Assignment -> For this exercise, repeat exactly the lines below starting at the line holding "This screenshot has width=682, height=437." and ending at the line holding "Task: Show the 2 Posts count", both included, with no extra lines and no pictures.

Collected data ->
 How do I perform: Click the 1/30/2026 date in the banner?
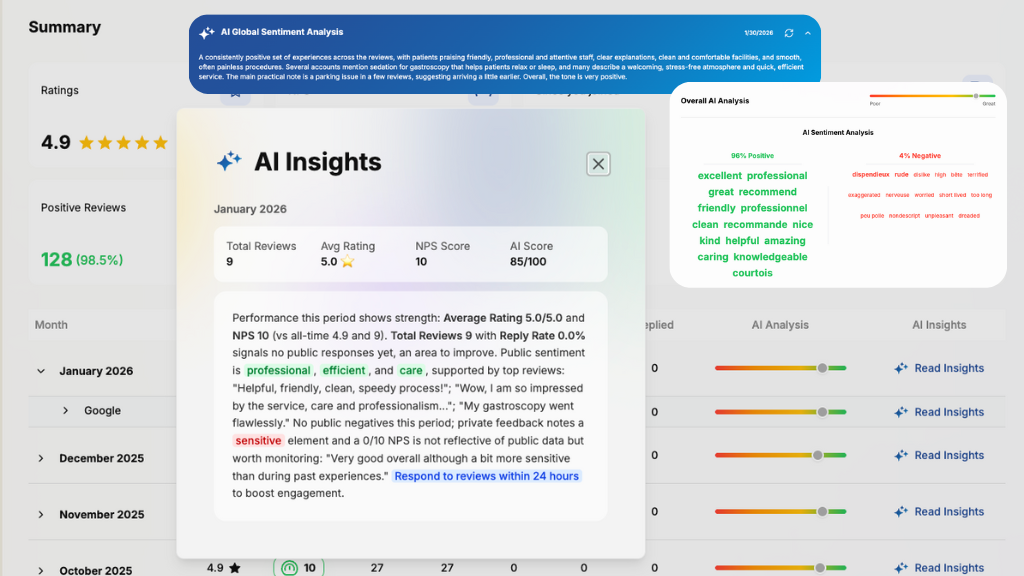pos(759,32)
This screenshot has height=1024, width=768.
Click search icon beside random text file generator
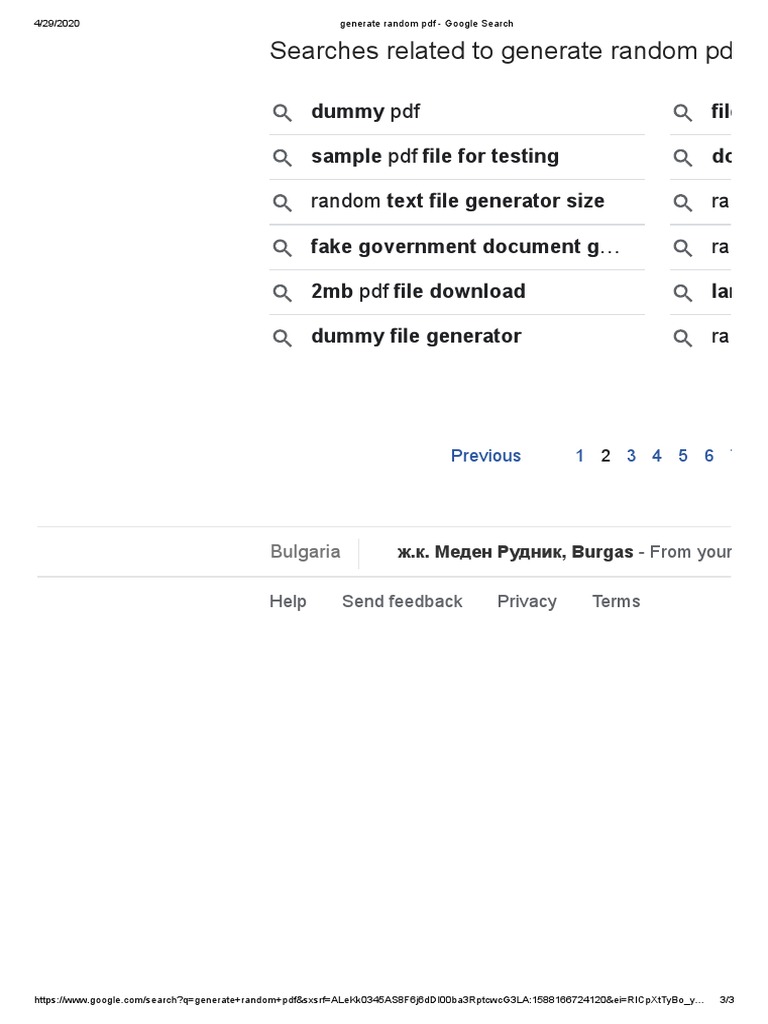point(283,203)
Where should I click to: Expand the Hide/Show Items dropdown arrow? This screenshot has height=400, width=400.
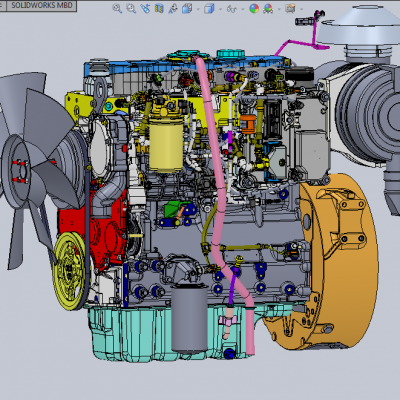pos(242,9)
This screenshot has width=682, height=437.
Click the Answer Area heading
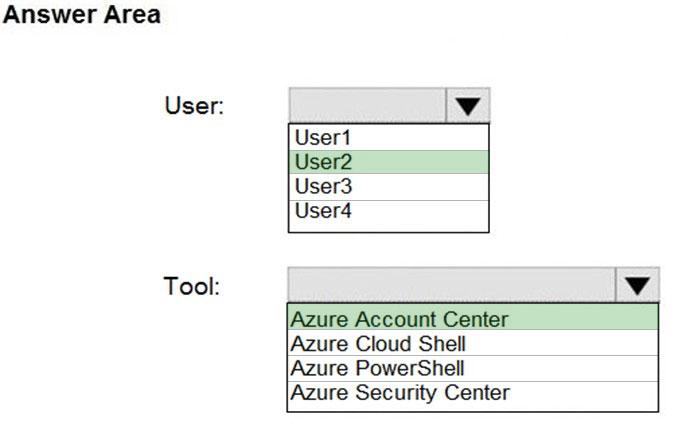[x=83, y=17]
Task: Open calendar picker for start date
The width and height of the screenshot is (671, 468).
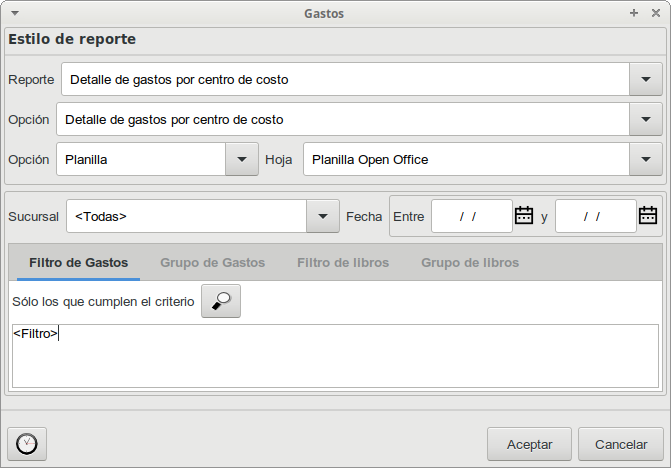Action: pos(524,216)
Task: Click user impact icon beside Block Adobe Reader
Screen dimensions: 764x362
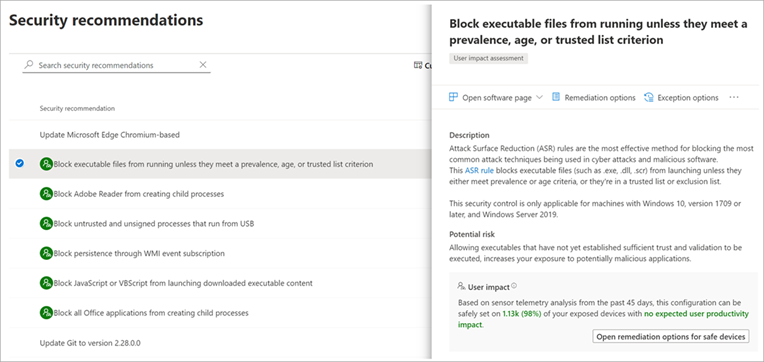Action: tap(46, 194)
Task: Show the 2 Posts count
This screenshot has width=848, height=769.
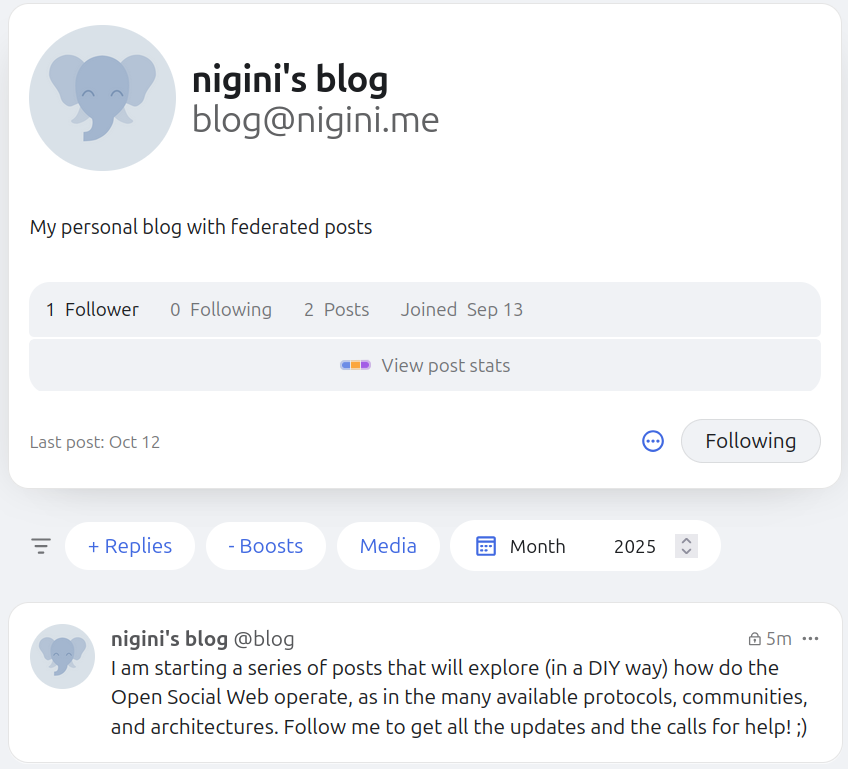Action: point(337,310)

Response to the exercise ->
This screenshot has width=682, height=437.
Click the Answer Area heading
[x=83, y=17]
Task: Open calendar picker for start date
The width and height of the screenshot is (671, 468).
Action: pos(524,216)
Task: Click user impact icon beside Block Adobe Reader
Screen dimensions: 764x362
Action: tap(46, 194)
Task: Show the 2 Posts count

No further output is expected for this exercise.